Print each entry word for word without images.

Stored data:
┄┄┄┄┄┄┄┄┄┄
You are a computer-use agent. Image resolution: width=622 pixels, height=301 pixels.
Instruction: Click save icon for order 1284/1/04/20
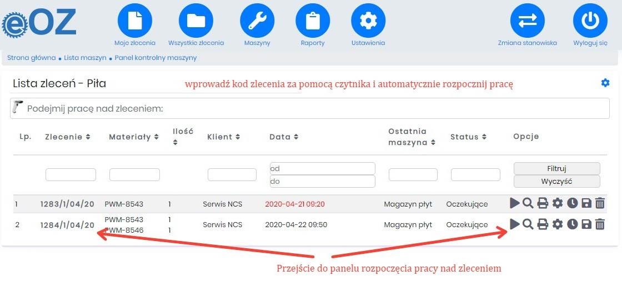(586, 224)
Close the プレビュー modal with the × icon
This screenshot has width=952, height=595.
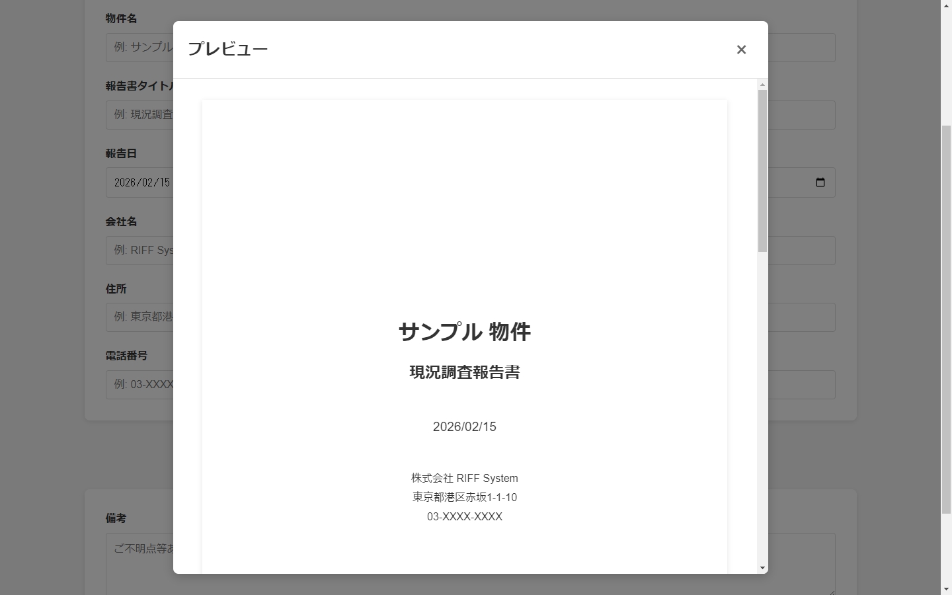point(741,50)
┄┄┄┄┄┄┄┄┄┄
Response for this exercise:
You are a computer-use agent. Image resolution: width=622 pixels, height=301 pixels.
Instruction: Click save icon for order 1284/1/04/20
(586, 224)
Close the プレビュー modal with the × icon
This screenshot has width=952, height=595.
point(741,50)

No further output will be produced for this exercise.